I can't give you a perspective of a cis reader, of course, but as a trans writer who writes trans stories, I find one of the most effective things I've done is have a cis character who is supportive but doesn't understand on any personal level. It forces you to see through that character's eyes and maybe explain things to them, which in turn involves explaining things to the cis readers. And as for the trans niche, most trans people genuinely love seeing cis allies like that willing to learn and expand their horizons, so it's a good move for both your trans and cis readers to have that.

Honestly, authors don't need to hold their readers' hand for every detail. Write what flows naturally and if someone is confused, they can ask.

I know that most of y'all aren't trans

:pinkiegasp: gay gay gay gay gay gay gay gay gay gay gay gay gay gay gay gay gay gay gay gay gay gay gay gay gay

...and then I said, "Oatmeal? Are you crazy?"

I can't claim to speak for every trans person out there, and I've neither read many stories about trans characters nor written any.

But I'd imagine that, in general, their perspective wouldn't be totally alien to cisgender people so much as it'd be applying feelings that cisgender people know, understand and experience, just in different ways.

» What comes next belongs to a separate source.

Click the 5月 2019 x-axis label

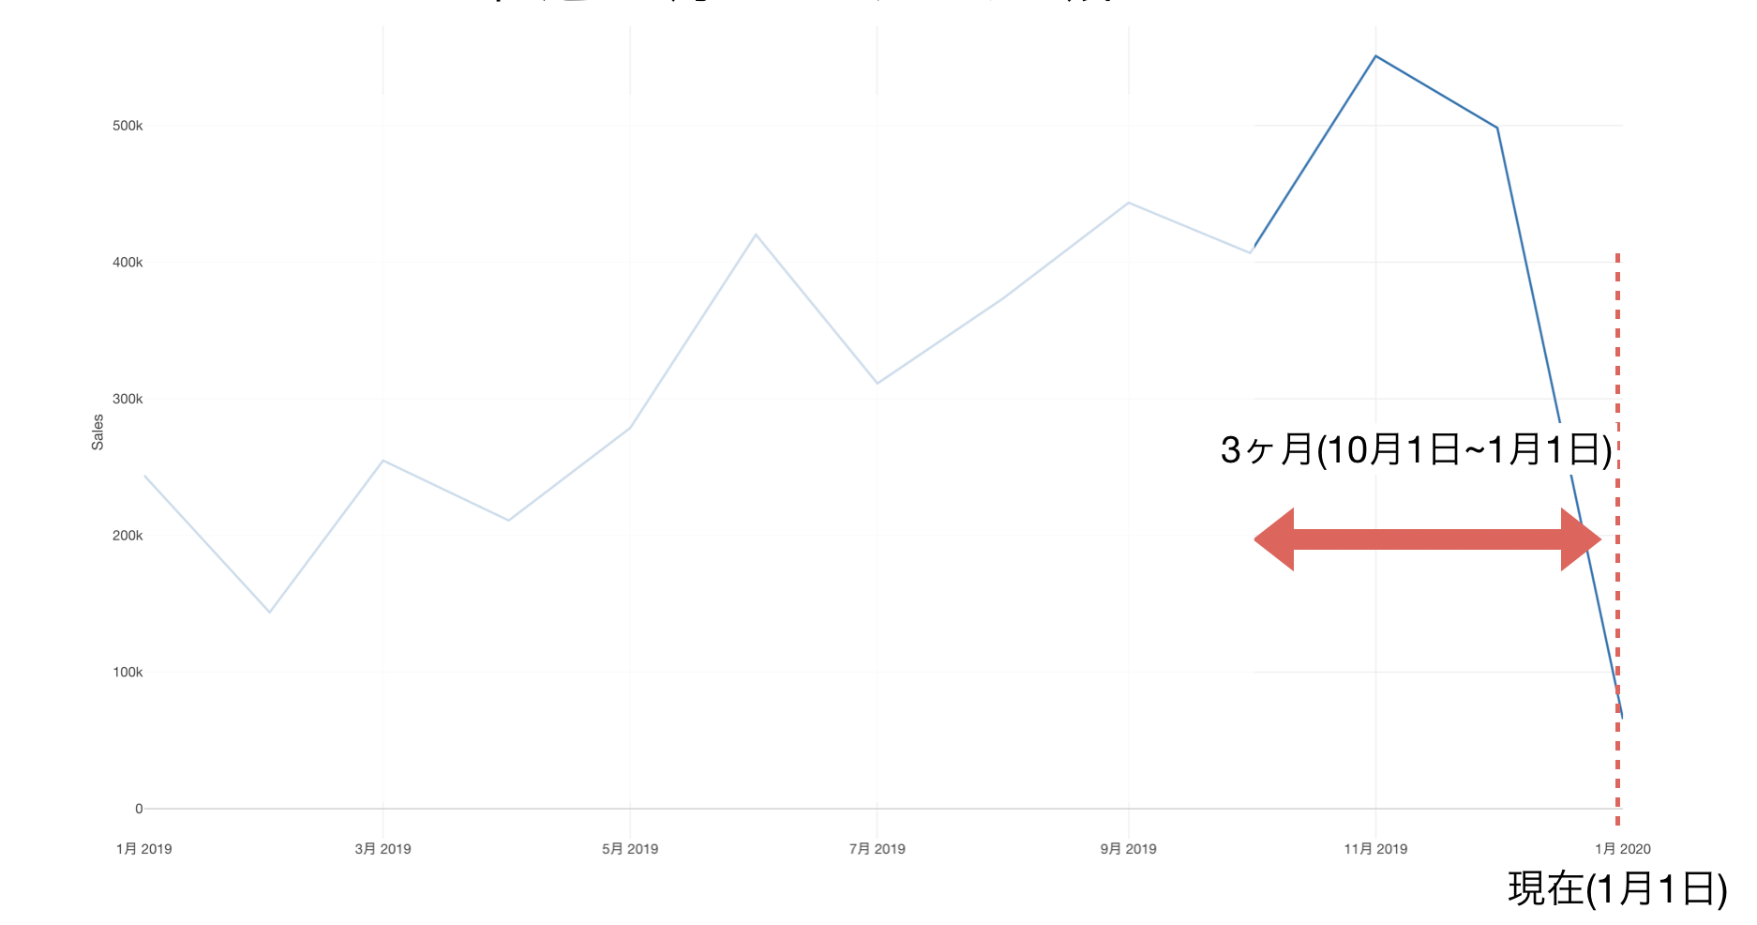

For example: my guess is that it'd be fairly common amongst trans people to be self-conscious about how they look, how they sound, how other people are perceiving them, things like that. Just a guess. There are probably situations where they might feel uncomfortable in a particular group because they feel out of place. But those're people things, not just trans people things. The contexts where a trans person has those feelings might differ, and the details and nuances they fixate on might be different, but I'd like to think that the core feelings at work there aren't so different from things cisgender people have experienced as well. And, if a trans character is an actual, you know, character, there are probably things they feel and want that aren't necessarily tied to them being trans, so that's another opportunity to ground them.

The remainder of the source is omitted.